Question 31632
Using the given function:
{{{s(t) = -16t^2 + (vo)t + so}}} and substituting vo = 64 ft/sec. and so = 0
{{{s(t) = -16t^2 + 64t}}} Set s(t) = 0 and solve for t to find the time at which the baseball will return to the ground.
{{{0 = -16t^2 + 64t}}} Solve for t. First factor out a t.
{{{0 = t(-16t + 64)}}} Apply the zero products principle.
{{{t = 0}}} This is the initial condition when the height, s = 0.
{{{0 = -16t + 64}}} Add 16t to both sides of the equation.
{{{16t = 64}}} Divide both sides by 16.
{{{t = 4}}}Secs.
1) The ball returns to the ground in 4 seconds.
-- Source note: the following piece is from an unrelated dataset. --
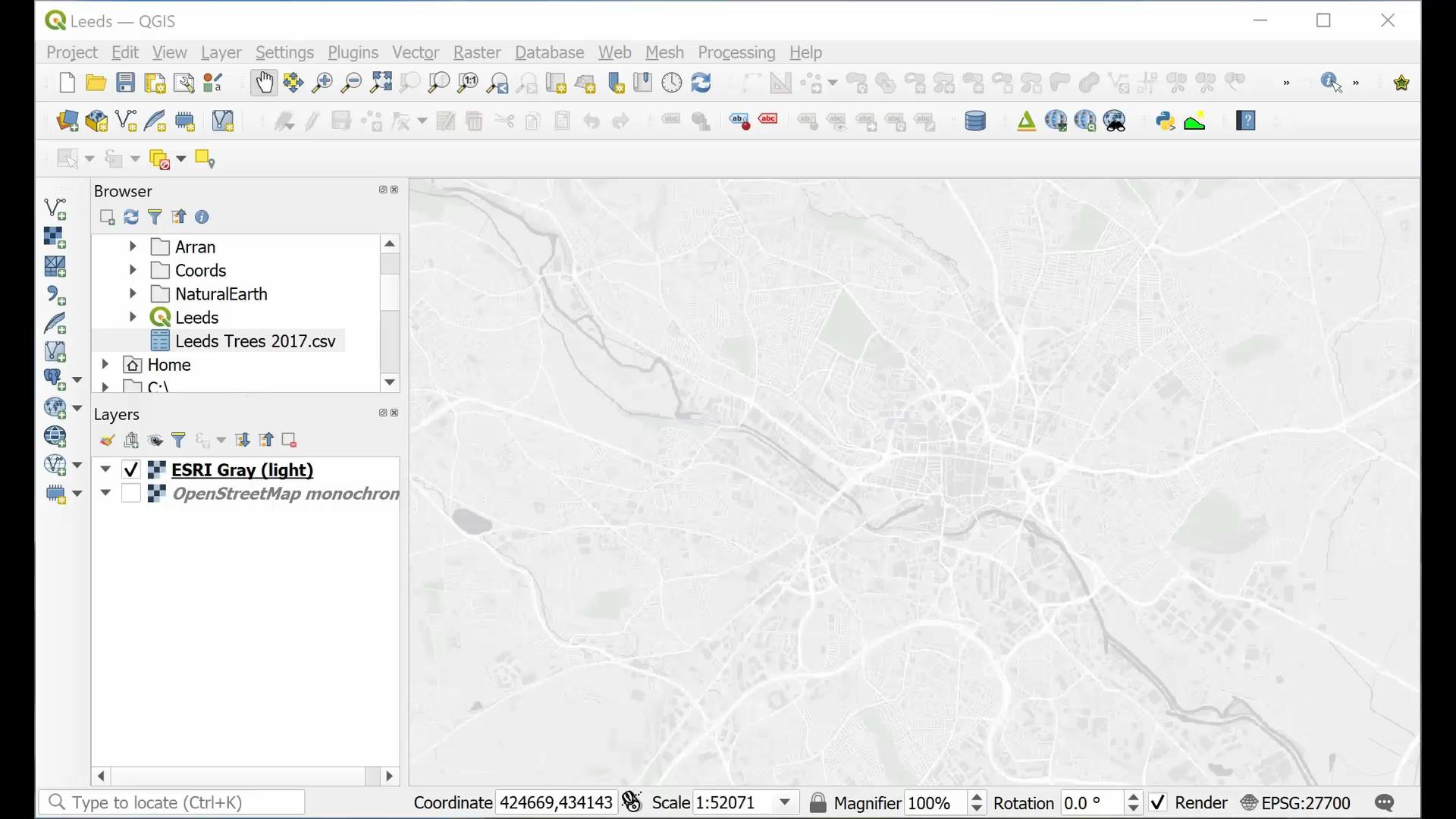The image size is (1456, 819).
Task: Toggle the Render checkbox in status bar
Action: pyautogui.click(x=1158, y=803)
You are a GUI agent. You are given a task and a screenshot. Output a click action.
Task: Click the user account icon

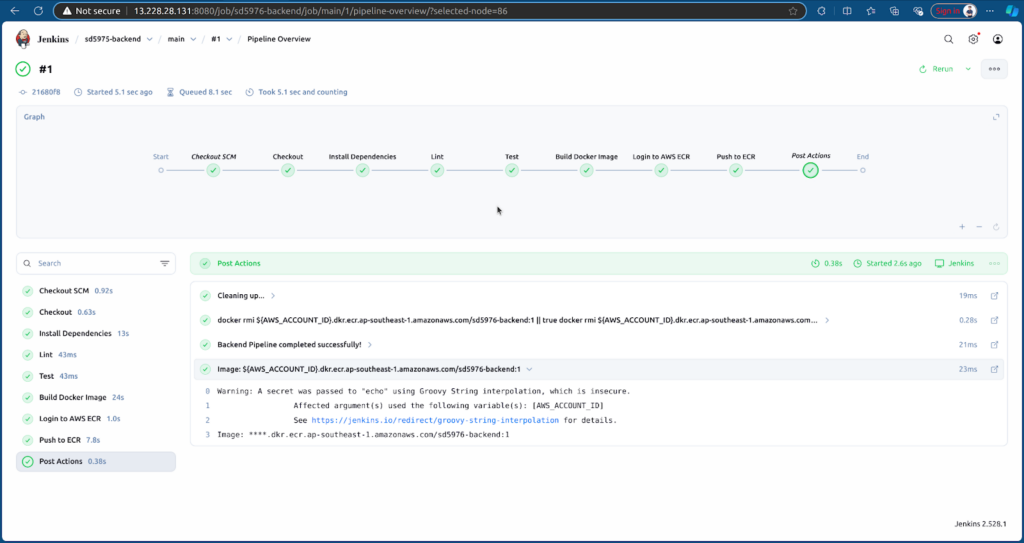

The maximum height of the ball can be found by finding the location of the verttex of the parabola that is represented by the original quadratic equation{{{s(t) = -16t^2 + 64t}}}
The t-coordinate of the vertex is given by{{{t = (-b)/2a}}}
The a and b come from the standard form of a quadratic equation{{{ax^2+bx+c=0}}}
In this problem, a = -16, b = 64, and c = 0

{{{t = (-64)/2(-16)}}}
{{{t = (-64)/-32}}}
{{{t = 2}}}Secs. This is the time at which the baseball reaches its maximum height.
To find the maximum height, substitute this value of t into the original equation and solve for s.

{{{s(2) = -16(2)^2 + 64(2)}}}
{{{s(2) = -64 + 128}}}
{{{s(2) = 64}}}Feet.  This is the maximum height attained by the baseball.